Items from a dataset
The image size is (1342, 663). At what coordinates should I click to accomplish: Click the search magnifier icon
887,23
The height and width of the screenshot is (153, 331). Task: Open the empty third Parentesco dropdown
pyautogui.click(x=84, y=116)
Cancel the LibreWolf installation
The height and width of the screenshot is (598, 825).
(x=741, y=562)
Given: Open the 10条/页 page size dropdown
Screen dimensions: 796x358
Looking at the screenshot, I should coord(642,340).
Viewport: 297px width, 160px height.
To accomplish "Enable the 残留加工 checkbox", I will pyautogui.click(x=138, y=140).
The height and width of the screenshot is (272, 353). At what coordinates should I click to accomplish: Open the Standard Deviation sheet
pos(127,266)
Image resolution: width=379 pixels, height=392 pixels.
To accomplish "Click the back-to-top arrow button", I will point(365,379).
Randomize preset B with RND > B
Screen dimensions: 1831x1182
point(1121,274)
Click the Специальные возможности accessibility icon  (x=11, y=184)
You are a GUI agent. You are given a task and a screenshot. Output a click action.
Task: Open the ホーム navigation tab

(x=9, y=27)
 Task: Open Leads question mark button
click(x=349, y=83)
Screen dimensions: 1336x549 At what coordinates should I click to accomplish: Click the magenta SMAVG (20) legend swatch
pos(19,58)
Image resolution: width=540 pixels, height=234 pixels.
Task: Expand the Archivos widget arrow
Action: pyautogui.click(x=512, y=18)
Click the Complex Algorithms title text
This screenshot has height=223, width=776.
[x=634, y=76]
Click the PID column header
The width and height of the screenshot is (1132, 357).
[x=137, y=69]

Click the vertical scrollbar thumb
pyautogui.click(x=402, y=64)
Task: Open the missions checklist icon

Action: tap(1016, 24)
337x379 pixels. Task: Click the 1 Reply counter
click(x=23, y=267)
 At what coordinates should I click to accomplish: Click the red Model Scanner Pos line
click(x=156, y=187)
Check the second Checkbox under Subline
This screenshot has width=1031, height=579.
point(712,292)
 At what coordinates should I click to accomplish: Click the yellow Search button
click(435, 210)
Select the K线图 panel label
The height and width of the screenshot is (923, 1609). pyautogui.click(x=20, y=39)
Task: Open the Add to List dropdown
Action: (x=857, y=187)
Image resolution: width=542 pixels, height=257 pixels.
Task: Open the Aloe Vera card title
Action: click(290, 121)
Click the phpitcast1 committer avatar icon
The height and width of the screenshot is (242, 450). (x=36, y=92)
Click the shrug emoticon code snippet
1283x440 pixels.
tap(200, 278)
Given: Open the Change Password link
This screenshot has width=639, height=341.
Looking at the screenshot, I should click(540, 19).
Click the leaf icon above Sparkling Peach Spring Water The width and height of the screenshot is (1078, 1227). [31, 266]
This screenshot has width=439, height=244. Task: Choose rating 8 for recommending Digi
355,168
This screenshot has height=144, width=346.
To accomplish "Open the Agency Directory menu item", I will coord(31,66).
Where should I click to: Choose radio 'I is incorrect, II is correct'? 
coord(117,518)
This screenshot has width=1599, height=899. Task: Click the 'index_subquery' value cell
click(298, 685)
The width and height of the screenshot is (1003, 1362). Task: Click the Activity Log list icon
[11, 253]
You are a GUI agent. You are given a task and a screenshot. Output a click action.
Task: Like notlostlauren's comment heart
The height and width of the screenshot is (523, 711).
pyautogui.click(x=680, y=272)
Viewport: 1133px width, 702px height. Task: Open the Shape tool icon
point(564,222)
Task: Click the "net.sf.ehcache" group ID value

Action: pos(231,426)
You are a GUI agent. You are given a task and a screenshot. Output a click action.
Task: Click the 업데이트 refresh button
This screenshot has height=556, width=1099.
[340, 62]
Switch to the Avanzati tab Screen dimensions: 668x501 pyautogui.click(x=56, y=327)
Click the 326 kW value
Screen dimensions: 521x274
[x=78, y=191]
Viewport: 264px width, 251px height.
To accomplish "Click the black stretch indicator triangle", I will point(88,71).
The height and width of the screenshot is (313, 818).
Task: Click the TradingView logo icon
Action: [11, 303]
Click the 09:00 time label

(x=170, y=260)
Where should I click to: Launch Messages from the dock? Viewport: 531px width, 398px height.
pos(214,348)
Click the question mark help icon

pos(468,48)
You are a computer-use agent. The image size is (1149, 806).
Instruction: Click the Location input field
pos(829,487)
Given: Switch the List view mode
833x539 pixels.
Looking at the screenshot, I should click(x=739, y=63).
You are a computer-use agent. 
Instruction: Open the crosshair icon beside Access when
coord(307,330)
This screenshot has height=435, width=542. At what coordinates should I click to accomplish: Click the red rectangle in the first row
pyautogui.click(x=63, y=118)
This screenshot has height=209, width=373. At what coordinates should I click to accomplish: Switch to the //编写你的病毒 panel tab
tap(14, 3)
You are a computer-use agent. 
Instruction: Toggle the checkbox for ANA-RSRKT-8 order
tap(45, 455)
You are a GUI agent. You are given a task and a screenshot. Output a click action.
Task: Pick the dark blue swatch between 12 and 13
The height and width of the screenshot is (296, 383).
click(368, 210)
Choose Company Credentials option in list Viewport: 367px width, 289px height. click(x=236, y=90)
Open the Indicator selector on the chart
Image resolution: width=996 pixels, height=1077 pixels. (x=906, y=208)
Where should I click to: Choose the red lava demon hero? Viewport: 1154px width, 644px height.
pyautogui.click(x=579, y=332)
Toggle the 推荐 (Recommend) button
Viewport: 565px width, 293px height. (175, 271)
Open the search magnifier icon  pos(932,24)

• [AIM OF THE EXERCISE]
A full, exact copy of the entries is the required answer.

• [RESPONSE TO THE EXERCISE]
The image size is (1342, 663). At what coordinates should I click to accomplish: Click the search magnifier icon
887,23
The height and width of the screenshot is (153, 331). Task: Open the empty third Parentesco dropdown
pyautogui.click(x=84, y=116)
Cancel the LibreWolf installation
The height and width of the screenshot is (598, 825).
(x=741, y=562)
Given: Open the 10条/页 page size dropdown
Screen dimensions: 796x358
Looking at the screenshot, I should coord(642,340).
Viewport: 297px width, 160px height.
To accomplish "Enable the 残留加工 checkbox", I will pyautogui.click(x=138, y=140).
The height and width of the screenshot is (272, 353). At what coordinates should I click to accomplish: Open the Standard Deviation sheet
pos(127,266)
Image resolution: width=379 pixels, height=392 pixels.
To accomplish "Click the back-to-top arrow button", I will point(365,379).
Randomize preset B with RND > B
Screen dimensions: 1831x1182
point(1121,274)
Click the Специальные возможности accessibility icon  (x=11, y=184)
You are a GUI agent. You are given a task and a screenshot. Output a click action.
Task: Open the ホーム navigation tab

(x=9, y=27)
 Task: Open Leads question mark button
click(x=349, y=83)
Screen dimensions: 1336x549 At what coordinates should I click to accomplish: Click the magenta SMAVG (20) legend swatch
pos(19,58)
Image resolution: width=540 pixels, height=234 pixels.
Task: Expand the Archivos widget arrow
Action: pyautogui.click(x=512, y=18)
Click the Complex Algorithms title text
This screenshot has height=223, width=776.
[x=634, y=76]
Click the PID column header
The width and height of the screenshot is (1132, 357).
[x=137, y=69]

Click the vertical scrollbar thumb
pyautogui.click(x=402, y=64)
Task: Open the missions checklist icon

Action: tap(1016, 24)
337x379 pixels. Task: Click the 1 Reply counter
click(x=23, y=267)
 At what coordinates should I click to accomplish: Click the red Model Scanner Pos line
click(x=156, y=187)
Check the second Checkbox under Subline
This screenshot has width=1031, height=579.
point(712,292)
 At what coordinates should I click to accomplish: Click the yellow Search button
click(435, 210)
Select the K线图 panel label
The height and width of the screenshot is (923, 1609). pyautogui.click(x=20, y=39)
Task: Open the Add to List dropdown
Action: (x=857, y=187)
Image resolution: width=542 pixels, height=257 pixels.
Task: Open the Aloe Vera card title
Action: click(290, 121)
Click the phpitcast1 committer avatar icon
The height and width of the screenshot is (242, 450). (x=36, y=92)
Click the shrug emoticon code snippet
1283x440 pixels.
tap(200, 278)
Given: Open the Change Password link
This screenshot has width=639, height=341.
Looking at the screenshot, I should click(540, 19).
Click the leaf icon above Sparkling Peach Spring Water The width and height of the screenshot is (1078, 1227). [31, 266]
This screenshot has width=439, height=244. Task: Choose rating 8 for recommending Digi
355,168
This screenshot has height=144, width=346.
To accomplish "Open the Agency Directory menu item", I will coord(31,66).
Where should I click to: Choose radio 'I is incorrect, II is correct'? 
coord(117,518)
This screenshot has width=1599, height=899. Task: Click the 'index_subquery' value cell
click(298, 685)
The width and height of the screenshot is (1003, 1362). Task: Click the Activity Log list icon
[11, 253]
You are a GUI agent. You are given a task and a screenshot. Output a click action.
Task: Like notlostlauren's comment heart
The height and width of the screenshot is (523, 711).
pyautogui.click(x=680, y=272)
Viewport: 1133px width, 702px height. Task: Open the Shape tool icon
point(564,222)
Task: Click the "net.sf.ehcache" group ID value

Action: pos(231,426)
You are a GUI agent. You are given a task and a screenshot. Output a click action.
Task: Click the 업데이트 refresh button
This screenshot has height=556, width=1099.
[340, 62]
Switch to the Avanzati tab Screen dimensions: 668x501 pyautogui.click(x=56, y=327)
Click the 326 kW value
Screen dimensions: 521x274
[x=78, y=191]
Viewport: 264px width, 251px height.
To accomplish "Click the black stretch indicator triangle", I will point(88,71).
The height and width of the screenshot is (313, 818).
Task: Click the TradingView logo icon
Action: [11, 303]
Click the 09:00 time label

(x=170, y=260)
Where should I click to: Launch Messages from the dock? Viewport: 531px width, 398px height.
pos(214,348)
Click the question mark help icon

pos(468,48)
You are a computer-use agent. The image size is (1149, 806).
Instruction: Click the Location input field
pos(829,487)
Given: Switch the List view mode
833x539 pixels.
Looking at the screenshot, I should click(x=739, y=63).
You are a computer-use agent. 
Instruction: Open the crosshair icon beside Access when
coord(307,330)
This screenshot has height=435, width=542. At what coordinates should I click to accomplish: Click the red rectangle in the first row
pyautogui.click(x=63, y=118)
This screenshot has height=209, width=373. At what coordinates should I click to accomplish: Switch to the //编写你的病毒 panel tab
tap(14, 3)
You are a computer-use agent. 
Instruction: Toggle the checkbox for ANA-RSRKT-8 order
tap(45, 455)
You are a GUI agent. You are given a task and a screenshot. Output a click action.
Task: Pick the dark blue swatch between 12 and 13
The height and width of the screenshot is (296, 383).
click(368, 210)
Choose Company Credentials option in list Viewport: 367px width, 289px height. click(x=236, y=90)
Open the Indicator selector on the chart
Image resolution: width=996 pixels, height=1077 pixels. (x=906, y=208)
Where should I click to: Choose the red lava demon hero? Viewport: 1154px width, 644px height.
pyautogui.click(x=579, y=332)
Toggle the 推荐 (Recommend) button
Viewport: 565px width, 293px height. (175, 271)
Open the search magnifier icon  pos(932,24)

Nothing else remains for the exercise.